Government Corruption

The Nevada Resort Association's Political Machine

In 2022, the casino industry launched a PAC to "recruit, assess, endorse, and elect" candidates. By 2024, they had poured $192,000 into legislative races. They're not just buying politicians—they're making them.

#Casino#Gaming#Lobbying#Campaign Finance#Political Donations

In 2022, the Nevada Resort Association launched a political action committee with a specific mission: "recruit, assess, endorse, and elect state legislative candidates." By the 2024 election cycle, the PAC had deployed over $192,000. The casino industry isn't just donating to politicians anymore—it's manufacturing them.

The PAC

The Nevada Resort Association PAC represents a new level of political engagement:

  • Created: 2022
  • Purpose: "Recruit, assess, endorse, and elect" candidates
  • 2024 donations: Over $192,000
  • Rank: Fourth overall among donors to state legislators

From Donor to Kingmaker

The language matters. Traditional political donations support existing candidates. The NRA PAC goes further:

  • Recruit: Find candidates who will support industry interests
  • Assess: Evaluate their positions and electability
  • Endorse: Give them the industry seal of approval
  • Elect: Provide the money to win

This is candidate development, not just donation. The industry is building a pipeline of legislators who owe their careers to gaming.

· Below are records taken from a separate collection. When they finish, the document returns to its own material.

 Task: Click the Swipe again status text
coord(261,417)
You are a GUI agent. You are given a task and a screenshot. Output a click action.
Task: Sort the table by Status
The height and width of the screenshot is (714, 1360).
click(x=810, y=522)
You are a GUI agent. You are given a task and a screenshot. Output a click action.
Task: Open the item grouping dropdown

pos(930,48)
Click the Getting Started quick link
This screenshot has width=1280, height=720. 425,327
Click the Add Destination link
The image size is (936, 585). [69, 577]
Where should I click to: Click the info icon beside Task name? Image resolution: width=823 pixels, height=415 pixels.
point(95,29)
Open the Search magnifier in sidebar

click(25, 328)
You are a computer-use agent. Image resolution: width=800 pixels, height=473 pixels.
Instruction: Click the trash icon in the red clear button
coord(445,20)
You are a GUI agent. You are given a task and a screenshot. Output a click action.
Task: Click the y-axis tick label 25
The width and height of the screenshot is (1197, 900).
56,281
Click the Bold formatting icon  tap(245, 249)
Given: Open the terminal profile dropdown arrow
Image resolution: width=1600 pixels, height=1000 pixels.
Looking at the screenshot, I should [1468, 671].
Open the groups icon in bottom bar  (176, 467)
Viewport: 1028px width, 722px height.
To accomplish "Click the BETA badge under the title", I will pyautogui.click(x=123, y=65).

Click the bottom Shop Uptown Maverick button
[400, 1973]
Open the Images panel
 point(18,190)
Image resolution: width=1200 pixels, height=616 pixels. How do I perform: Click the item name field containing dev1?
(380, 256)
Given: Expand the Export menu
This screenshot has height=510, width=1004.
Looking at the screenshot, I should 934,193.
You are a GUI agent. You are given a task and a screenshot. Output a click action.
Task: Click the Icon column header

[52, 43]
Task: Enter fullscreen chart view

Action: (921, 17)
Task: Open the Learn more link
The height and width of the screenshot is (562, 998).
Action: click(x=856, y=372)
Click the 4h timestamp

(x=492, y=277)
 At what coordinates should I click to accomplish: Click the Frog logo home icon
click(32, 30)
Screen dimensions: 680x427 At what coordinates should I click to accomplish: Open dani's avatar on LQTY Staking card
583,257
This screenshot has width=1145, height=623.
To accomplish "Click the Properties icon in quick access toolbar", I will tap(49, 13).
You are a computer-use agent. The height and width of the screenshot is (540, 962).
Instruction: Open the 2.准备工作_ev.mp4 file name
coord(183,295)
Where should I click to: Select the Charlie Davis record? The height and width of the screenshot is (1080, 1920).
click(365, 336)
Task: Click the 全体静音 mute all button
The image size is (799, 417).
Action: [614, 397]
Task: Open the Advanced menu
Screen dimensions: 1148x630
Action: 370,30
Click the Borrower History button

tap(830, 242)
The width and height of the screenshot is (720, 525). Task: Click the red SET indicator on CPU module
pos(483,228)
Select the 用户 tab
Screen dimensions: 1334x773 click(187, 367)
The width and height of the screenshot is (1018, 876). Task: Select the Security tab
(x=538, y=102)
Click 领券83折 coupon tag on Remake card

The Nevada Resort Association

The NRA is the advocacy group for major Nevada resorts. Its members include the biggest names on the Strip:

  • MGM Resorts International
  • Caesars Entertainment
  • Wynn Resorts
  • Las Vegas Sands
  • Station Casinos
  • Boyd Gaming

When the NRA speaks, it speaks for billions in economic power.

The Lobbyist Army

Beyond direct donations, the gaming industry maintains one of the largest lobbying presences in Carson City:

  • Individual company lobbyists
  • NRA lobbyists
  • Issue-specific advocates
  • Former legislators now working for gaming

During legislative sessions, gaming interests are represented in virtually every conversation that affects them.

What "Industry-Friendly" Means

Candidates who pass the NRA's assessment tend to support:

  • Limited gaming taxes
  • Streamlined permitting for casino development
  • Minimal regulation of gaming operations
  • Opposition to competition from non-casino gambling
  • Support for mega-events like F1 that benefit Strip properties

They also tend to oppose policies the industry dislikes, even when those policies might benefit ordinary Nevadans.

The Long Game

By investing in candidate recruitment now, the gaming industry is building relationships that will last decades:

  • Today's state legislator becomes tomorrow's U.S. Representative
  • Candidates who get NRA support early become long-term allies
  • The industry builds a bench of politicians it can elevate

This isn't about any single election. It's about controlling Nevada politics for a generation.